→ **Given data**:

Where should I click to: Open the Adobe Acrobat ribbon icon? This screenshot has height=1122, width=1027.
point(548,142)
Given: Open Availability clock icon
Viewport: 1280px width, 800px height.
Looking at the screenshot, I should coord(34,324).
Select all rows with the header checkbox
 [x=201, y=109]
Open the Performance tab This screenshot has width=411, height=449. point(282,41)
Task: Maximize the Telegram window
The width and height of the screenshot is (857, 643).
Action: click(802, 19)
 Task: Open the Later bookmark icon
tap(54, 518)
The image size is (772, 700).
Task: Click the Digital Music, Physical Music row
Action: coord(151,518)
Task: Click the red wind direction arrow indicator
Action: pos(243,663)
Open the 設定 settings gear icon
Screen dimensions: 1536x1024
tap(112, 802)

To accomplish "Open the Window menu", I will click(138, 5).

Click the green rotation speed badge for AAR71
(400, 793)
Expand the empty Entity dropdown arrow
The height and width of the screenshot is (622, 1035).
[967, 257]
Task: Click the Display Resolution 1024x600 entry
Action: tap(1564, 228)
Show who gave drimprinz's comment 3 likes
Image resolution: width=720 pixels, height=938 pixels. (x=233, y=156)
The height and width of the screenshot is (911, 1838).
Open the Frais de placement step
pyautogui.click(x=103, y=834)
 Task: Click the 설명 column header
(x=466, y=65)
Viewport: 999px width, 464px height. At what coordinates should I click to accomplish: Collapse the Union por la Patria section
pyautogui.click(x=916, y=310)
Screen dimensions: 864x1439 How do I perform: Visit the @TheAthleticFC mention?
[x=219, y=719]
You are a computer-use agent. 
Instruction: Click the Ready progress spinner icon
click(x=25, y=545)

→ **Instructions to follow**:
For this exercise, retype the entire listing exactly.

→ **Result**:
Where should I click to: Open the Adobe Acrobat ribbon icon? This screenshot has height=1122, width=1027.
point(548,142)
Given: Open Availability clock icon
Viewport: 1280px width, 800px height.
Looking at the screenshot, I should coord(34,324).
Select all rows with the header checkbox
 [x=201, y=109]
Open the Performance tab This screenshot has width=411, height=449. point(282,41)
Task: Maximize the Telegram window
The width and height of the screenshot is (857, 643).
Action: click(802, 19)
 Task: Open the Later bookmark icon
tap(54, 518)
The image size is (772, 700).
Task: Click the Digital Music, Physical Music row
Action: coord(151,518)
Task: Click the red wind direction arrow indicator
Action: pos(243,663)
Open the 設定 settings gear icon
Screen dimensions: 1536x1024
tap(112, 802)

To accomplish "Open the Window menu", I will click(138, 5).

Click the green rotation speed badge for AAR71
(400, 793)
Expand the empty Entity dropdown arrow
The height and width of the screenshot is (622, 1035).
[967, 257]
Task: Click the Display Resolution 1024x600 entry
Action: tap(1564, 228)
Show who gave drimprinz's comment 3 likes
Image resolution: width=720 pixels, height=938 pixels. (x=233, y=156)
The height and width of the screenshot is (911, 1838).
Open the Frais de placement step
pyautogui.click(x=103, y=834)
 Task: Click the 설명 column header
(x=466, y=65)
Viewport: 999px width, 464px height. At what coordinates should I click to accomplish: Collapse the Union por la Patria section
pyautogui.click(x=916, y=310)
Screen dimensions: 864x1439 How do I perform: Visit the @TheAthleticFC mention?
[x=219, y=719]
You are a computer-use agent. 
Instruction: Click the Ready progress spinner icon
click(x=25, y=545)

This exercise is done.